Personal information
- Full name: William Dennis Shea
- Born: 7 February 1924 Briton Ferry, Glamorgan, Wales
- Died: 22 September 1982 (aged 58) Ormskirk, Lancashire, England
- Batting: Right-handed
- Bowling: Leg break googly
- Relations: Alf Shea (uncle)

Domestic team information
- 1947–1948: Glamorgan

Career statistics
| Competition | FC |
| Matches | 3 |
| Runs scored | 27 |
| Batting average | 13.50 |
| 100s/50s | –/– |
| Top score | 18* |
| Balls bowled | 306 |
| Wickets | 5 |
| Bowling average | 36.00 |
| 5 wickets in innings | – |
| 10 wickets in match | – |
| Best bowling | 4/68 |
| Catches/stumpings | –/– |
- Source: Cricinfo, 4 July 2010

= Dennis Shea =

Welsh cricketer

William Dennis Shea (7 February 1924 - 22 September 1982) was a Welsh cricketer. He was a right-handed batsman who bowled right-arm leg break googly.

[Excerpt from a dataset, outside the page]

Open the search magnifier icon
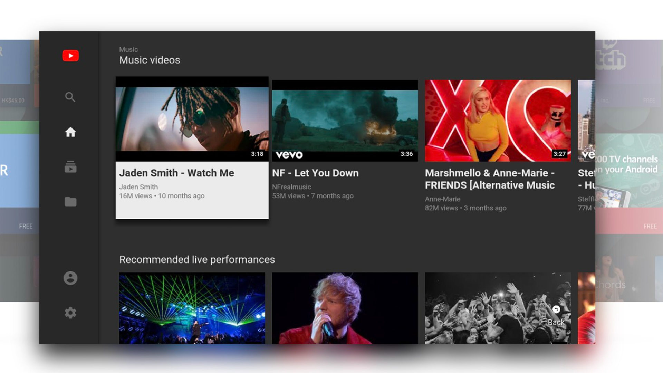 click(70, 97)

Born at Briton Ferry, Glamorgan, Shea made his first-class debut for Glamorgan in the 1947 County Championship against Warwickshire. He played 1 further first-class match in the 1947 against Northamptonshire and played his final first-class match in 1948 against the Combined Services.

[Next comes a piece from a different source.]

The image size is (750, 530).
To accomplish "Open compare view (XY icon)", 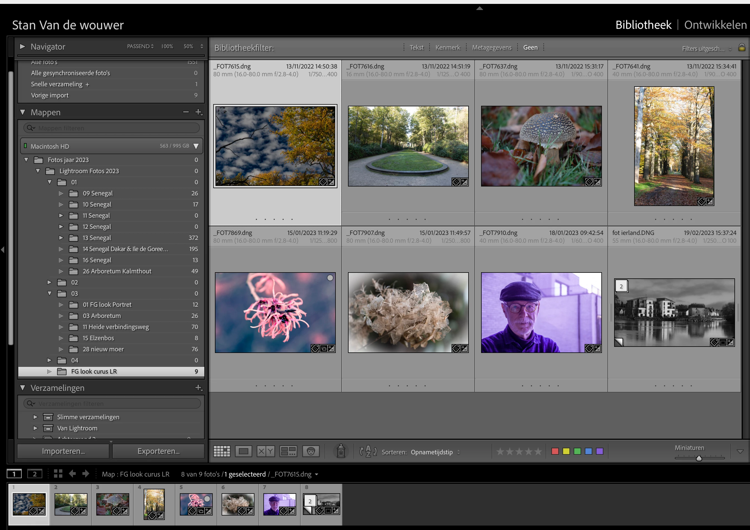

In his 3 first-class matches, he scored 27 runs at a batting average of 13.50, with a top score of 18*. With the ball he took 5 wickets at a bowling average of 36.00, with best figures 4/68.

==Death==
Dennis Shea died at Ormskirk, Lancashire, aged 58, on 22 September 1982.

==Family==
His uncle Alf Shea played 621 first-class matches for Glamorgan in 1928.